■ Record extracts
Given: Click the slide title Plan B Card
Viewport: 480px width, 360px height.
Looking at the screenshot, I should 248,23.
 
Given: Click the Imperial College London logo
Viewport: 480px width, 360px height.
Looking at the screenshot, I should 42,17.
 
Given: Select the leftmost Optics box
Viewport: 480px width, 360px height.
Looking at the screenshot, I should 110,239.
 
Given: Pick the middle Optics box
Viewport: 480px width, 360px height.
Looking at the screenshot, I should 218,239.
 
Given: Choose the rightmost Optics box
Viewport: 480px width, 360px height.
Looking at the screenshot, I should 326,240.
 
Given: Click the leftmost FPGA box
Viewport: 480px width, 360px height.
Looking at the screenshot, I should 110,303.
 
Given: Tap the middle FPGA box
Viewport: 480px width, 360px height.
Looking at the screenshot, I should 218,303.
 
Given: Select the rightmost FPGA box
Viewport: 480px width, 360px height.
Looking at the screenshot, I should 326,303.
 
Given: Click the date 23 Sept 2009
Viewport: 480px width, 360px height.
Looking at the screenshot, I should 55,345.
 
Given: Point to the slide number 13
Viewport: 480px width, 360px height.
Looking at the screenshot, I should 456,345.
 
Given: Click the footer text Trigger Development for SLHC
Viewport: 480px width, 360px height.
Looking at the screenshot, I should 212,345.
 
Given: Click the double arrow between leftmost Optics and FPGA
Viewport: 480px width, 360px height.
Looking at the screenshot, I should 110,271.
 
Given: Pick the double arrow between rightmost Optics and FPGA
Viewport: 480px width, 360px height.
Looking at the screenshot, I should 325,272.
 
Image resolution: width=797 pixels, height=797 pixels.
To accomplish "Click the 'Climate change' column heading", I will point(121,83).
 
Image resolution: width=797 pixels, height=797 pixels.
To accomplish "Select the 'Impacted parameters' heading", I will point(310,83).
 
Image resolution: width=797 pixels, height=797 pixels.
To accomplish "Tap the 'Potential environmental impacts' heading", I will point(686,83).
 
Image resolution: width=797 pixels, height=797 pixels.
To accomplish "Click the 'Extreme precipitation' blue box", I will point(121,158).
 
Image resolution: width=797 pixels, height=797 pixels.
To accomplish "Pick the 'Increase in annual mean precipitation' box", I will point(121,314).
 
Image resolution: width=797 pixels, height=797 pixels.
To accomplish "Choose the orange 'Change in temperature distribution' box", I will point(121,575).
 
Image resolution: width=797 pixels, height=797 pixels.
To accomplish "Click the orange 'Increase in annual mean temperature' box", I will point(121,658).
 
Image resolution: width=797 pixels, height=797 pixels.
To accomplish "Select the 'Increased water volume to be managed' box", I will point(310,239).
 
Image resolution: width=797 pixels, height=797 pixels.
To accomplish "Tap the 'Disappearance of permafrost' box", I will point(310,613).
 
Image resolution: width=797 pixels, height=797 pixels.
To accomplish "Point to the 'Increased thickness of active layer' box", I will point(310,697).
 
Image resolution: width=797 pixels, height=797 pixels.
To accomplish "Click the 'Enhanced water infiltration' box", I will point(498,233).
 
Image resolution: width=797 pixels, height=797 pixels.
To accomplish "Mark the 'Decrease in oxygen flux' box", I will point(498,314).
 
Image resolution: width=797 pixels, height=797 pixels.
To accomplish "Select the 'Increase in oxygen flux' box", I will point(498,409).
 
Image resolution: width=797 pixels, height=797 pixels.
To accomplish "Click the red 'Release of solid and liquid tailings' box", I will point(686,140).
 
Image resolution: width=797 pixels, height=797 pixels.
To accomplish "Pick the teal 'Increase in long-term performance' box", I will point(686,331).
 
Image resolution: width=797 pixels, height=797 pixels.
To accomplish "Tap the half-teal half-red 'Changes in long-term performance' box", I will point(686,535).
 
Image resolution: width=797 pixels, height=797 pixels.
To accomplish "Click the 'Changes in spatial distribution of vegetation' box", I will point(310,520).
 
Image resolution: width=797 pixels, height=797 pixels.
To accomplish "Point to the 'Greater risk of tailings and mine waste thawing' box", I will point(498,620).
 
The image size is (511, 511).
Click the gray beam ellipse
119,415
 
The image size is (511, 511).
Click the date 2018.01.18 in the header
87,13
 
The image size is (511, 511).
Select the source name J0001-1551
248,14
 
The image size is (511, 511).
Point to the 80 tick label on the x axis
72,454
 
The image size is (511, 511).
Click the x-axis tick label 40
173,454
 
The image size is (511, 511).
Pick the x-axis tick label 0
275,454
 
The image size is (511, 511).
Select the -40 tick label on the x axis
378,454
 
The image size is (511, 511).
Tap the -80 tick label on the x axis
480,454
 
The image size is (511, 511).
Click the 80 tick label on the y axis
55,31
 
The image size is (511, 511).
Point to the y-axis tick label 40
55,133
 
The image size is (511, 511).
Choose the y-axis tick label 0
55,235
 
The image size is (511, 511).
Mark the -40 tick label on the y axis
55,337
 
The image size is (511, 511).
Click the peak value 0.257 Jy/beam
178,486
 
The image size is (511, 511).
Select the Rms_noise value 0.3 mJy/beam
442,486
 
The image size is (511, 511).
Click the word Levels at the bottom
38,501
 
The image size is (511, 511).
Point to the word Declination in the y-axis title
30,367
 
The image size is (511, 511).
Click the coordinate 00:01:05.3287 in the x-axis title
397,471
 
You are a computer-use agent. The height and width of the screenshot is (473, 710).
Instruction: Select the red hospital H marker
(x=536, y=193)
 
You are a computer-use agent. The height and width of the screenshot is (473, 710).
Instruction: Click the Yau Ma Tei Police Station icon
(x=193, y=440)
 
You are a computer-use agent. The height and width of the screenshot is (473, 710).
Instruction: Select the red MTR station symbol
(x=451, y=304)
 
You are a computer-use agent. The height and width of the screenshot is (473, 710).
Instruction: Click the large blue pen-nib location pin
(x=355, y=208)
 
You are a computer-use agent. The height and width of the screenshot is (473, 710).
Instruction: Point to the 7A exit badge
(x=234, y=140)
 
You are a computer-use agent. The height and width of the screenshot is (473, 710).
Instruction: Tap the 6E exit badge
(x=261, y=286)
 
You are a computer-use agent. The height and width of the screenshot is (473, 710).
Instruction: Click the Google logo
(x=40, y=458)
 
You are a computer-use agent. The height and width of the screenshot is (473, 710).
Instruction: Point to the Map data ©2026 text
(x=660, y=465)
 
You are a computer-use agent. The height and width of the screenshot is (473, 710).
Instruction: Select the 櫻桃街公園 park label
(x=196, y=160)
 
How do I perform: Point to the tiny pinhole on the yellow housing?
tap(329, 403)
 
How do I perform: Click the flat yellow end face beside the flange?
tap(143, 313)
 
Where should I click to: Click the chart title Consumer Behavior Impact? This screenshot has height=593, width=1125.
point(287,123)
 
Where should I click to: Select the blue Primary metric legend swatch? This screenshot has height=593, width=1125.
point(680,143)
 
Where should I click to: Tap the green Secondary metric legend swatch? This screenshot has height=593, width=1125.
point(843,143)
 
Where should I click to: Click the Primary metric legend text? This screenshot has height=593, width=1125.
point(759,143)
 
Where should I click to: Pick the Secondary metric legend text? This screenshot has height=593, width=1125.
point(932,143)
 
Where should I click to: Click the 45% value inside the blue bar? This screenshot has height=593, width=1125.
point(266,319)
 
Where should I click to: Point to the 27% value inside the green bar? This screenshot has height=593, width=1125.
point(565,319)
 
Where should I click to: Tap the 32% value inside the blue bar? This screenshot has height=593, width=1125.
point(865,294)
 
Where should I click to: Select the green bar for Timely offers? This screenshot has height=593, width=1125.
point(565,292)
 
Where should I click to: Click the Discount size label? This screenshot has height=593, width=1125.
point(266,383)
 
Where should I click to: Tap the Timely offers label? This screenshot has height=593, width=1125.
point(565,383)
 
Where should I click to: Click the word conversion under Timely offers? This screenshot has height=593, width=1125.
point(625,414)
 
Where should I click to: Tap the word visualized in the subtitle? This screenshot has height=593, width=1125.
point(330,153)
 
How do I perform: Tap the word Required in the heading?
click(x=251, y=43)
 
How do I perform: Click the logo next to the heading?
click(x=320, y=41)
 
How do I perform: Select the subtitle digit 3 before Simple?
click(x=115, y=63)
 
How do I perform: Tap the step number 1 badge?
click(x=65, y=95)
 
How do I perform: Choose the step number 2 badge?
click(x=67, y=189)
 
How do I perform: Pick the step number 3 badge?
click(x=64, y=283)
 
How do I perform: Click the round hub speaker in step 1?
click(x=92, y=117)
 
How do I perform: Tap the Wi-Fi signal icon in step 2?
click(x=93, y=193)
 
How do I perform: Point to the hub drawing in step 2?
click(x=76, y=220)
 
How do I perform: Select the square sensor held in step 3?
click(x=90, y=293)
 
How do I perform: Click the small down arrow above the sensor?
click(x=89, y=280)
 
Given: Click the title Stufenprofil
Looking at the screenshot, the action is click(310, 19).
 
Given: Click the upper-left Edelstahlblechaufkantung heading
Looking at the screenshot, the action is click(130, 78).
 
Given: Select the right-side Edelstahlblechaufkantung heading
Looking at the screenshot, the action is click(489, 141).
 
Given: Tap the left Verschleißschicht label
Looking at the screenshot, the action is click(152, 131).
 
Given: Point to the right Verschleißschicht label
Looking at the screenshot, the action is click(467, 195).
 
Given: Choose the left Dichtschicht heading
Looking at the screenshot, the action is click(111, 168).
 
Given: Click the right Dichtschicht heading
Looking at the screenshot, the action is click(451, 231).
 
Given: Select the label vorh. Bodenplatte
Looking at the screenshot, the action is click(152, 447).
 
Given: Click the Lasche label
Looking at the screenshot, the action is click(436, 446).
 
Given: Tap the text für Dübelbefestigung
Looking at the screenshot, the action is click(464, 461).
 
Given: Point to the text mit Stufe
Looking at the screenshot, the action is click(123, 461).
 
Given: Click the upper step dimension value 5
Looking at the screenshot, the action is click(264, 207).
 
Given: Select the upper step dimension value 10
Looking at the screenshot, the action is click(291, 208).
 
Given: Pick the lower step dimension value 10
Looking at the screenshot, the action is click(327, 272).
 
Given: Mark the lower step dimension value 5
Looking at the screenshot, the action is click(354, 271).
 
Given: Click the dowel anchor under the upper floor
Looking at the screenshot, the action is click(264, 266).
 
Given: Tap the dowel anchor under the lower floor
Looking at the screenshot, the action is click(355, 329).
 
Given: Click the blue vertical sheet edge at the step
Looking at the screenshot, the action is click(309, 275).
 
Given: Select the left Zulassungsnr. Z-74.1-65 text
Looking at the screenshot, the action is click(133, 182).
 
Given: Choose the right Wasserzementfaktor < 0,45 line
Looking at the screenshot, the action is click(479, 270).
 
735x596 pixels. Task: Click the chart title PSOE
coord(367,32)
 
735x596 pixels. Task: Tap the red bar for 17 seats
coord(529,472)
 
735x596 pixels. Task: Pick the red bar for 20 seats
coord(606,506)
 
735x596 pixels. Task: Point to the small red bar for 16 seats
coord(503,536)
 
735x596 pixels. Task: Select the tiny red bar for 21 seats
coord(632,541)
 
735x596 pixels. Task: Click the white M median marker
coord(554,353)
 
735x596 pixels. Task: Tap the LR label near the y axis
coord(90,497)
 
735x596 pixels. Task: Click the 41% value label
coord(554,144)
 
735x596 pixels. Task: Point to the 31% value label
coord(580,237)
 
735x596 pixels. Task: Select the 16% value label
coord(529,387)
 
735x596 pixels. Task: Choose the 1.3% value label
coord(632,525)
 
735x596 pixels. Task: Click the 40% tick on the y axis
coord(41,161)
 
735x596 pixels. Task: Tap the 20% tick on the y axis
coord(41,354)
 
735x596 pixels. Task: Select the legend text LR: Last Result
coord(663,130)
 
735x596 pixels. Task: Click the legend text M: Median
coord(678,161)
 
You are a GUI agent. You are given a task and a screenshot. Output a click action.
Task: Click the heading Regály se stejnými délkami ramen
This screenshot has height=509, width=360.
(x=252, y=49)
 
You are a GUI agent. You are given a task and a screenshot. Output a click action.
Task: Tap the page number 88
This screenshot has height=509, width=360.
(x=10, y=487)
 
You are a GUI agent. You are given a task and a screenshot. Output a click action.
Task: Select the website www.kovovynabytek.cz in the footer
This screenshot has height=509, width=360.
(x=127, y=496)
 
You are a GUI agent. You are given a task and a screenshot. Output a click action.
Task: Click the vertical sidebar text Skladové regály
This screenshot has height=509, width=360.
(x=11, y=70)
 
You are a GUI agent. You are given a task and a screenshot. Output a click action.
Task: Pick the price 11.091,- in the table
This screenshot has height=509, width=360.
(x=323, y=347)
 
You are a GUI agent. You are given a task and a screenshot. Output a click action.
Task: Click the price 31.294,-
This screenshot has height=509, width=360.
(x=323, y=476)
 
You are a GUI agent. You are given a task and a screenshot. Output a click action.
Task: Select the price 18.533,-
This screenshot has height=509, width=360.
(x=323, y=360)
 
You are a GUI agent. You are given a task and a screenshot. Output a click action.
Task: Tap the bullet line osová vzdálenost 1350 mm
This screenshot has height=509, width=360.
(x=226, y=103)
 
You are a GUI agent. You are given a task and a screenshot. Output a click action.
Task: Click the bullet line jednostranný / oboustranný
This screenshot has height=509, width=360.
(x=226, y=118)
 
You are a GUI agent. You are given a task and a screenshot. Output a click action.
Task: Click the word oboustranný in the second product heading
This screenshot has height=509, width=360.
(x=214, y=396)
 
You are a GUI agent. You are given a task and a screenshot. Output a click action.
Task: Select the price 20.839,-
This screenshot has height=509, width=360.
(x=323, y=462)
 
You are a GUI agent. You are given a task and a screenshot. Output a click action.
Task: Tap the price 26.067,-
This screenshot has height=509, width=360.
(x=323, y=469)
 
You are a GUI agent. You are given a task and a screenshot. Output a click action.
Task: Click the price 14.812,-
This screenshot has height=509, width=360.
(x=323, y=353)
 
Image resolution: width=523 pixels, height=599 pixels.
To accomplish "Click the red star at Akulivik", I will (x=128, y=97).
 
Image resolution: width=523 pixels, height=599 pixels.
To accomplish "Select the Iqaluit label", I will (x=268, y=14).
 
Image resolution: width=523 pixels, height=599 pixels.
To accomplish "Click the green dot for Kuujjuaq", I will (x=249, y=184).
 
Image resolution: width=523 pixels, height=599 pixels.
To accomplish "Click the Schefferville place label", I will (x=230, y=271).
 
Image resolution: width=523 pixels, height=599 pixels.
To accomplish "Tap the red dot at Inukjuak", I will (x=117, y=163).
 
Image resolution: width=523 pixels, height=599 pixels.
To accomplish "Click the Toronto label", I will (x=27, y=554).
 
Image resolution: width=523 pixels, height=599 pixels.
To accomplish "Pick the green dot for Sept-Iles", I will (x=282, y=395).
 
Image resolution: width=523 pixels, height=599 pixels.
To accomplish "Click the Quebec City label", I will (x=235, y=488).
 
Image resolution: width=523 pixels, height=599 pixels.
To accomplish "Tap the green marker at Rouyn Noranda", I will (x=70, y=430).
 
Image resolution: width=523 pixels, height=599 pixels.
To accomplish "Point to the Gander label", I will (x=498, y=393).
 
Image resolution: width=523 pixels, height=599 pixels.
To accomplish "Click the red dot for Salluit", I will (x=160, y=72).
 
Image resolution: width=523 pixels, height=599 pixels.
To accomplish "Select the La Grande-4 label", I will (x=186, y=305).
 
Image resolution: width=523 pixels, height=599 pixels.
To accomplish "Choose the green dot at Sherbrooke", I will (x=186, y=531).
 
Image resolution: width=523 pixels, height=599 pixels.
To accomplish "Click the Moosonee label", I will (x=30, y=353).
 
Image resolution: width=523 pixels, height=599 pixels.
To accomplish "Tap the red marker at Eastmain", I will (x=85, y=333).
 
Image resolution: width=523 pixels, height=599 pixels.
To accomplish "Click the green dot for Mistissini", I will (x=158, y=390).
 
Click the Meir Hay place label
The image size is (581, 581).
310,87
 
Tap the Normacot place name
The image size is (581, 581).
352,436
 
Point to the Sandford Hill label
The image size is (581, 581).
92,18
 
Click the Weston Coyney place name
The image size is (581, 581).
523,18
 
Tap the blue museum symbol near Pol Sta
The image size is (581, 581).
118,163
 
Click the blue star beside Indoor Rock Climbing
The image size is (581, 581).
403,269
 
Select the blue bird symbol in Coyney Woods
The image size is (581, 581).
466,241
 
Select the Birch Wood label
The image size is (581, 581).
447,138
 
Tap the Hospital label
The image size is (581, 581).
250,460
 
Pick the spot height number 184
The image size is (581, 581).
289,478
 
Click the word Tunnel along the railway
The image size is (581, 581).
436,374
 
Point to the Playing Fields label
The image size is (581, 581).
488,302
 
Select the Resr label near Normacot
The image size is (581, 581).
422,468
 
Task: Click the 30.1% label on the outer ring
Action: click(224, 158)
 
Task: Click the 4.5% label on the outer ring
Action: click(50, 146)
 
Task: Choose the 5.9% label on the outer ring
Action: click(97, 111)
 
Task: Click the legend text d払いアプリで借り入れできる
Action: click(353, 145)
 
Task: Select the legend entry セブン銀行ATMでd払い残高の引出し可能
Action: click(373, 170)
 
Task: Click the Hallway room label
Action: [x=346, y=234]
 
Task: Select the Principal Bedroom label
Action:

■ Challenge
Can you repeat the records from the line with "Task: Select the Principal Bedroom label" through the end, swapping "Principal Bedroom" for "Main Bedroom" and leaving everything else unchanged?

■ Result
Task: Select the Main Bedroom label
Action:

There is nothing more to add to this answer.